**WHAT YOU SHOULD DO:** Be exact. Print each record as it stands.

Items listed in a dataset
________________________________________

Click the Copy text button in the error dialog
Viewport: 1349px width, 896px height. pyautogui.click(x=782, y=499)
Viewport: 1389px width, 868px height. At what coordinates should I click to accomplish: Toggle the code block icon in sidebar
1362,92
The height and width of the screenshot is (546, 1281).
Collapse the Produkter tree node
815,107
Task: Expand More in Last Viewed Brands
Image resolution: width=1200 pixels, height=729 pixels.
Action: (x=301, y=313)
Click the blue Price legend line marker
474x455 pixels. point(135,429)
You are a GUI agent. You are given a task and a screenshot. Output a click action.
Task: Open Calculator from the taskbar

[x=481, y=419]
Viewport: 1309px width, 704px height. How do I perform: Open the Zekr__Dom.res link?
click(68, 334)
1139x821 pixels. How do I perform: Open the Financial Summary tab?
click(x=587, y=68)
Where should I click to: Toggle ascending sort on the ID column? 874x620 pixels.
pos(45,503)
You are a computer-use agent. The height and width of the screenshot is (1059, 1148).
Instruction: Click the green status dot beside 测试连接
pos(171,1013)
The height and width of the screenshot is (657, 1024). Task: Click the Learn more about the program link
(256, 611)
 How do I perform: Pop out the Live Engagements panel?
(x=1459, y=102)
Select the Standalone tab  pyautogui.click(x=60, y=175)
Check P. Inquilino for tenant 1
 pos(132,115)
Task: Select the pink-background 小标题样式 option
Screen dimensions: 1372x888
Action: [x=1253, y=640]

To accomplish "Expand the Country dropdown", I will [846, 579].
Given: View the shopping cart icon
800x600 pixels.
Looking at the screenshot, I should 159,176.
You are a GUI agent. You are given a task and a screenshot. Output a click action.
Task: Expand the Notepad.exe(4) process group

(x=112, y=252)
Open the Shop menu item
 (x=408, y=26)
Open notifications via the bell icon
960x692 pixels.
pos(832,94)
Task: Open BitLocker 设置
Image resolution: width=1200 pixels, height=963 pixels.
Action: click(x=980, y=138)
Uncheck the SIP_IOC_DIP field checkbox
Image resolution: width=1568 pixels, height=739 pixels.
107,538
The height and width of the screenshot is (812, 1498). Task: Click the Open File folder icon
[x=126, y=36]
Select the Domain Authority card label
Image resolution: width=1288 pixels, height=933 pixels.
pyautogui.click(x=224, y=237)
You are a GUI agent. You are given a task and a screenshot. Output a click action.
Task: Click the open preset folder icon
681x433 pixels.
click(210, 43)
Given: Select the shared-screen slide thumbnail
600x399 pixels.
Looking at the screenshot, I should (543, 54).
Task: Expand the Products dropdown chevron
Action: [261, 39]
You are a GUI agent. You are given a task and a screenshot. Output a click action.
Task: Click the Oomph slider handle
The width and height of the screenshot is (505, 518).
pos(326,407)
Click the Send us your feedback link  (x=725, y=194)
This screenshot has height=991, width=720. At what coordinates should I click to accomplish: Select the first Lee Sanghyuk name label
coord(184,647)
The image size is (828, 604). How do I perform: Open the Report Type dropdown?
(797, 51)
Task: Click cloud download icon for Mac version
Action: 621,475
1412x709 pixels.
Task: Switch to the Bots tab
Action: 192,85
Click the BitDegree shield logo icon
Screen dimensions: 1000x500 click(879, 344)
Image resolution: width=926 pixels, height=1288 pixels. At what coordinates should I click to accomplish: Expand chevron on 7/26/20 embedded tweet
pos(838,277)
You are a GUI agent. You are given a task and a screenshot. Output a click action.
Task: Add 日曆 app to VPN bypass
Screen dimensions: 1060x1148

________________________________________

**RESULT OF THIS TASK:**
Click the Copy text button in the error dialog
Viewport: 1349px width, 896px height. pyautogui.click(x=782, y=499)
Viewport: 1389px width, 868px height. At what coordinates should I click to accomplish: Toggle the code block icon in sidebar
1362,92
The height and width of the screenshot is (546, 1281).
Collapse the Produkter tree node
815,107
Task: Expand More in Last Viewed Brands
Image resolution: width=1200 pixels, height=729 pixels.
Action: (x=301, y=313)
Click the blue Price legend line marker
474x455 pixels. point(135,429)
You are a GUI agent. You are given a task and a screenshot. Output a click action.
Task: Open Calculator from the taskbar

[x=481, y=419]
Viewport: 1309px width, 704px height. How do I perform: Open the Zekr__Dom.res link?
click(68, 334)
1139x821 pixels. How do I perform: Open the Financial Summary tab?
click(x=587, y=68)
Where should I click to: Toggle ascending sort on the ID column? 874x620 pixels.
pos(45,503)
You are a computer-use agent. The height and width of the screenshot is (1059, 1148).
Instruction: Click the green status dot beside 测试连接
pos(171,1013)
The height and width of the screenshot is (657, 1024). Task: Click the Learn more about the program link
(256, 611)
 How do I perform: Pop out the Live Engagements panel?
(x=1459, y=102)
Select the Standalone tab  pyautogui.click(x=60, y=175)
Check P. Inquilino for tenant 1
 pos(132,115)
Task: Select the pink-background 小标题样式 option
Screen dimensions: 1372x888
Action: [x=1253, y=640]

To accomplish "Expand the Country dropdown", I will [846, 579].
Given: View the shopping cart icon
800x600 pixels.
Looking at the screenshot, I should 159,176.
You are a GUI agent. You are given a task and a screenshot. Output a click action.
Task: Expand the Notepad.exe(4) process group

(x=112, y=252)
Open the Shop menu item
 (x=408, y=26)
Open notifications via the bell icon
960x692 pixels.
pos(832,94)
Task: Open BitLocker 设置
Image resolution: width=1200 pixels, height=963 pixels.
Action: click(x=980, y=138)
Uncheck the SIP_IOC_DIP field checkbox
Image resolution: width=1568 pixels, height=739 pixels.
107,538
The height and width of the screenshot is (812, 1498). Task: Click the Open File folder icon
[x=126, y=36]
Select the Domain Authority card label
Image resolution: width=1288 pixels, height=933 pixels.
pyautogui.click(x=224, y=237)
You are a GUI agent. You are given a task and a screenshot. Output a click action.
Task: Click the open preset folder icon
681x433 pixels.
click(210, 43)
Given: Select the shared-screen slide thumbnail
600x399 pixels.
Looking at the screenshot, I should (543, 54).
Task: Expand the Products dropdown chevron
Action: [261, 39]
You are a GUI agent. You are given a task and a screenshot. Output a click action.
Task: Click the Oomph slider handle
The width and height of the screenshot is (505, 518).
pos(326,407)
Click the Send us your feedback link  (x=725, y=194)
This screenshot has height=991, width=720. At what coordinates should I click to accomplish: Select the first Lee Sanghyuk name label
coord(184,647)
The image size is (828, 604). How do I perform: Open the Report Type dropdown?
(797, 51)
Task: Click cloud download icon for Mac version
Action: 621,475
1412x709 pixels.
Task: Switch to the Bots tab
Action: 192,85
Click the BitDegree shield logo icon
Screen dimensions: 1000x500 click(879, 344)
Image resolution: width=926 pixels, height=1288 pixels. At what coordinates should I click to accomplish: Expand chevron on 7/26/20 embedded tweet
pos(838,277)
You are a GUI agent. You are given a task and a screenshot. Output a click action.
Task: Add 日曆 app to VPN bypass
Screen dimensions: 1060x1148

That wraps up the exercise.